### Exercise A
In the passage on injecting CO2 into aquariums, which method is described as generally preferred for larger tanks?
### Exercise B
Continue the passage on injecting CO2 into aquariums from the point at which it ends.

### Quoted text

SO, HOW DO WE INJECT CO2?
There are basically 2 general methods:
1. DIY (Do It Yourself): This involves building a yeast generator from spare parts/bottles. It is very cheap, but also far more labor intensive over the long run. It can work very effectively, especially on tanks of 40 gallons or less (of course your experience may vary, and it is possible to setup DIY on a much larger tank).
2. Pressurized: This is the generally preferred method for larger tanks, and for those looking for ease of use and automation. It does come at a cost, however.
SO WHAT ARE THE BASIC COMPONENTS OF A DIY SYSTEM?
DIY CO2 involves mixing water, sugar, and yeast in a sealed vessel, usually referred to as a reactor, and then allowing the output of the sealed generator to bubble into the aquarium. Yeast are living organisms that undergo respiration (essentially the opposite of photosynthesis). The yeast uses the sugar to produce energy, water, and CO2. This CO2 is given off as a gas, and it is this byproduct that we want to get into our aquariums.
Here is a basic diagram of a basic DIY setup. Basically, a DIY system consists of a pressure vessel (2 Liter soda bottles work great, so do 1L Smart Water containers). The yeast/sugar/water mixture is placed in the generator, and sealed. A tube runs from the generator to a gas separator. This allows floccuated yeast to escape into this container so that any that makes it up the tube doesn’t leak into your tank. If filled with water, it also serves as bubble counter so you can kind of measure how much CO2 your system is producing: CO2 will bubble out the extended portion of the hose as shown in the diagram, and then escape up the left side, towards your tank, and be diffused (more on that later).

### Data excerpt
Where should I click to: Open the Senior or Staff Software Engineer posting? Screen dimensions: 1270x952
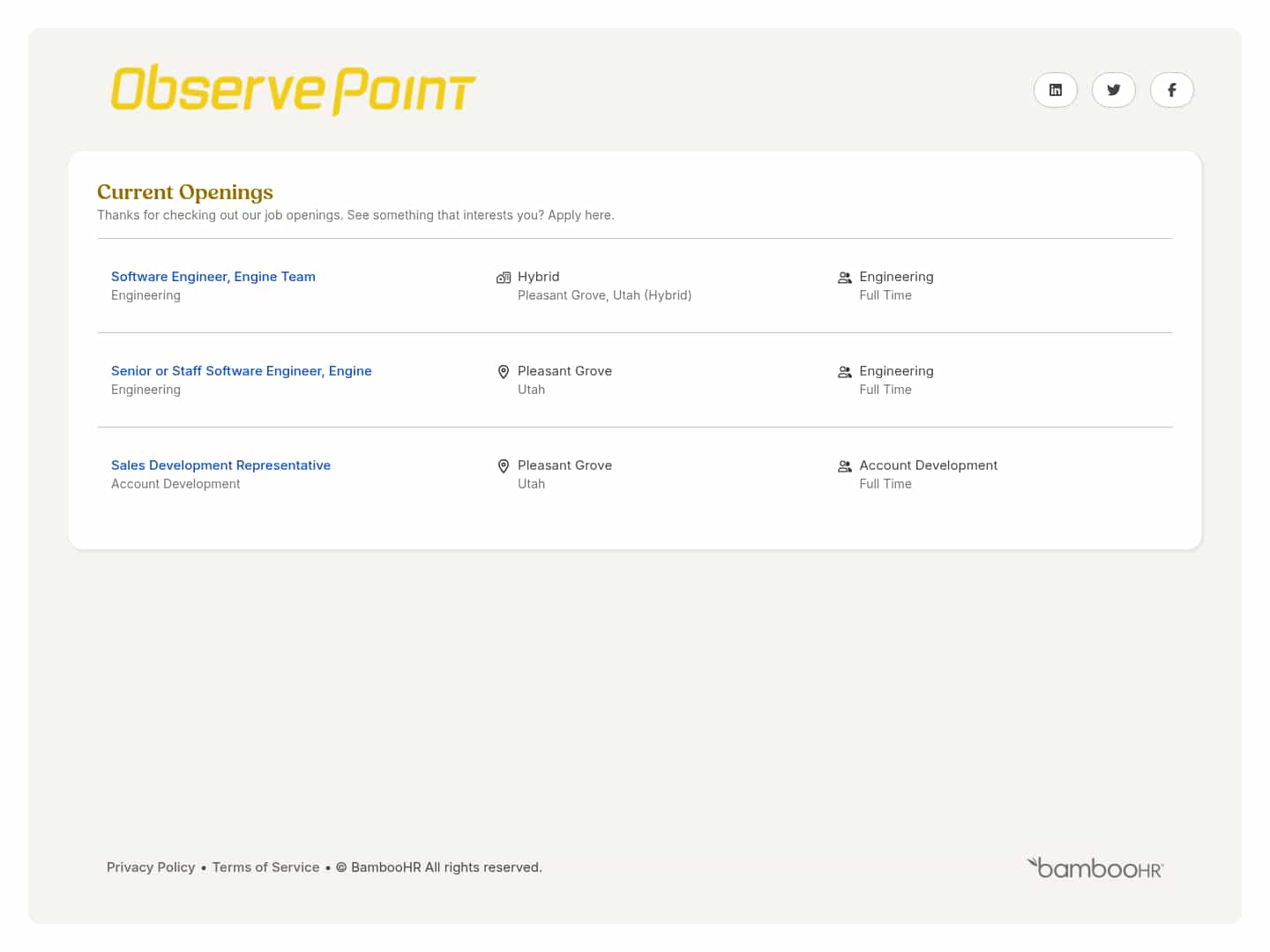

### Reply A
The pressurized method.

### Reply B
The benefit to running 2 generators as shown in the diagram are a few fold:
1. A single vessel is sometimes insufficient for the size of the tank you are trying to inject… a good rule of thumb is 1 generator for each 10-15 gallons of water in your tank.
2. Having 2 vessels allows you to stagger mixture changes and keep the CO2 concentration at a more consistent rate. When I ran DIY CO2, I would change 1 of the generators each week… so each mixture lasted 2 weeks, but there was always one that was newer than the other. When you mix yeast, sugar and water, at first it produces a lot of CO2, but as time wears on the mix starts to fizzle out, so to speak. Multiple mixes means you always have a fresher mix to keep you more stable. This is important, as I have found through experience that low or fluctuating levels of CO2 injection actually do more harm than good when it comes to algae growth. If you aren’t willing to commit to doing mixture changes on a regular basis and you don’t want to invest in a pressurized system, you are better off skipping CO2 injection altogether in my opinion.
Just to give you an idea, here is my DIY system that I made… The generators are on the left and right, and the gas separator/bubble counter is in the middle. The line going to the left leads to the tank. As you can see, the type of container is not all that critical, as long as it can be sealed up gas tight, as the only place you want the resulting CO2 gas to go is through your system to the line in the tank.
This is a great option if you aren’t looking to spend a lot of money and have some very basic DIY skills. I won’t go into construction details, but you can find dozens of threads, YouTube videos, and articles about how exactly to build one. It can be done for only a few dollars.
I DON’T WANT TO MIX YEAST EVERY WEEK, OR I HAVE A BIG TANK. WHAT ABOUT PRESSURIZED SYSTEMS?
A pressurized CO2 injection system consists of a cylinder of CO2 under pressure with a regulator screwed on top that allows the CO2 to flow out of the tank at a controlled rate. A pressurized system is a great option for larger tanks, or if you want to “set it and forget it” often months at a time depending on the size of tank, your diffusion method, and the size of your cylinder.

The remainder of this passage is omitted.